Monday, October 7, 2013

This Battle Is Not Mine


Today was a hard day. The above picture has nothing to do with anything, except for I love glass bottles and Pellegrino water :). Ooh, and the fact that I thought I was possibly going into a bout of the flue (or something), whizzing into the nearest grocery, and grabbing this off the shelf to keep myself from loosing my "inner-erds". This was actually the least of my worries today, though!

If I could, I would give you more details, but it takes a lot of energy for me to open up with this particular issue as it's so close to my heart. Plus, I'm just plain pooped from the day. . .

At the same time, I feel an inner peace about this situation because my hope is in God. I was reminded by a dear friend yesterday that Jesus IS bigger than this situation, any situation. It really makes no sense why I am not a complete basket case at the moment.

"The LORD God will fight for you. . ." -Exodus 14:14 

". . . For the battle is not yours, but God's"-2 Chronicles 20:15

Sometimes I feel like it's all dependent on me-- like I should do something, or do more!!!!! I know if sounds crazy, but whatever IT is that I'm talking about is -- a TON of responsibility and more like a part, full-time job to stay on top of it all.

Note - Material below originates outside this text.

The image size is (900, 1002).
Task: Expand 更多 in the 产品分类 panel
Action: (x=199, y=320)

But, really if you read the story in Chronicles of the Israelites in battle -- they opened their mouths and praised God versus trusting in their swords. It doesn't mean they weren't ready and willing to fight it just means that wasn't where their hope and security was-- it was in God!

You know what happened when they praised God, despite their circumstances? The enemy turned on itself and started killing each other!!!!

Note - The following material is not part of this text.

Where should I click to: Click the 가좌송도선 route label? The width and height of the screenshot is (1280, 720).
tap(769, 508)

Ok, so I thought this was interesting and wanted to share and it's helped me go from surviving to thriving today. :) Perspective is everything!

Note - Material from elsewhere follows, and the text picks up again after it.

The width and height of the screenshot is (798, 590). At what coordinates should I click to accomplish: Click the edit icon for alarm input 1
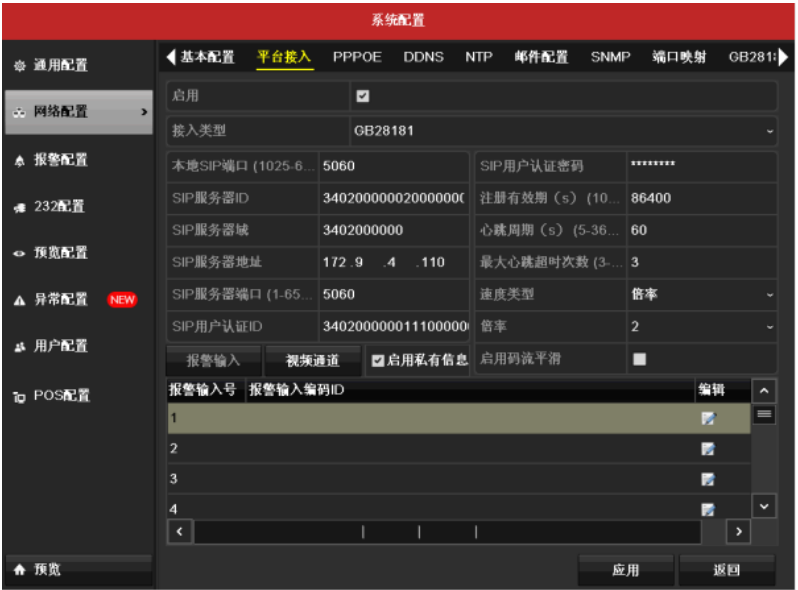(708, 419)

I am thoroughly exhausted, though. I hardly did anything physical today which is hilarious-- it's been mostly mental and emotional expenditure. A quick 20 min workout saved my skin by squeezing it in this morning! Phew, seriously- I feel sssoooo much better when I get this into the daily regimen. Don't you agree? :)

It's just after 8pm now, but I'm hoping to hit the sack here soon after I do a little more study for the day. :)

So, I will praise you dear Jesus because you are good, because you are with me, and because you are for me-- a sinner you saved by Grace. :) May Your love shine through me and bless others!

I'm interested to hear from you-- How to do you release after a stressful day? It's ok, we all have them. It's just how we respond to them that counts. :) 

What are you trusting in? :) 

Oh, and I was recently award the Sunshine Award from fellow blogger and friend, The Peanut Butter Runner! Post on this to answer her questions coming soon. :)

Stay tuned- if you're a blogger I might just nominate you next!

3 comments:

Unknown said...

Sorry to hear about your day but very glad God has given you a clearer perspective.

Shannon Tatlock said...

I used to release with food (who am I kidding, sometimes I still do!), but mostly, I cuddle up with my puppy, put on a good television show and zone out.

Thinking of you. xo

Anna @ The Things I'm Learning said...

Thinking of you! I feel the same way as you about everything depending solely on me sometimes. You're right - Jesus is the only reason for the peace we feel during difficult times.